The encounter between the young predator and Travis Kauffman garnered international headlines when authorities revealed that the 31-year-old man had not only survived a rare mountain lion attack but had suffocated the cat by stepping on its throat.
A necropsy - the animal equivalent of an autopsy - showed the cougar was 4 to 5 months old, based on the condition of its teeth, and the results confirmed Kauffman's account of the struggle, Colorado Parks and Wildlife said in a statement.
"The cause of death was determined to be ... blunt trauma and strangulation," the agency said.
Kauffman recounted his harrowing tale at a news conference last week. He said on Feb. 4, he was jogging on the Horsetooth Mountain Open Space, about 65 miles (105 km) northwest of Denver, when he heard pine needles rustling and turned to see a cougar staring him down.

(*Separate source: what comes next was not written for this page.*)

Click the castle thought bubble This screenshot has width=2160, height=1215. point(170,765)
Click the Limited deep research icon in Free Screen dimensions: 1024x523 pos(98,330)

"I was bummed out to see a mountain lion," he told reporters.
The environmental consultant said he raised his arms and yelled, but the cougar pounced, clamping its jaws on his right wrist, and slashing his face and neck with its claws.
During the three-minute struggle, Kauffman said he unsuccessfully tried to dislodge the cat by hitting it with a rock and stabbing it with sticks. Ultimately he was able to get on top of the cat and place his foot on its throat until it stopped thrashing.
Kauffman suffered multiple lacerations but no permanent injuries. He could not be reached for comment on Friday.
Veterinarians who performed the necropsy could not determine the gender or precise size of the dead cat because other animals had fed on the carcass by the time rangers reached it. But the examiners surmised the cougar was likely a male that weighed between 35 pounds and 40 pounds (16 and 18 kg), authorities said.
Parks and Wildlife spokesman Jason Clay told Reuters that mountain lions normally stay with their mothers for 12 to 18 months before striking out on their own, and two other cubs believed to be from the same litter were later trapped.
The cats were taken to an animal rehabilitation facility to give them a better chance for survival when they are released back into the wild at some point, Clay said.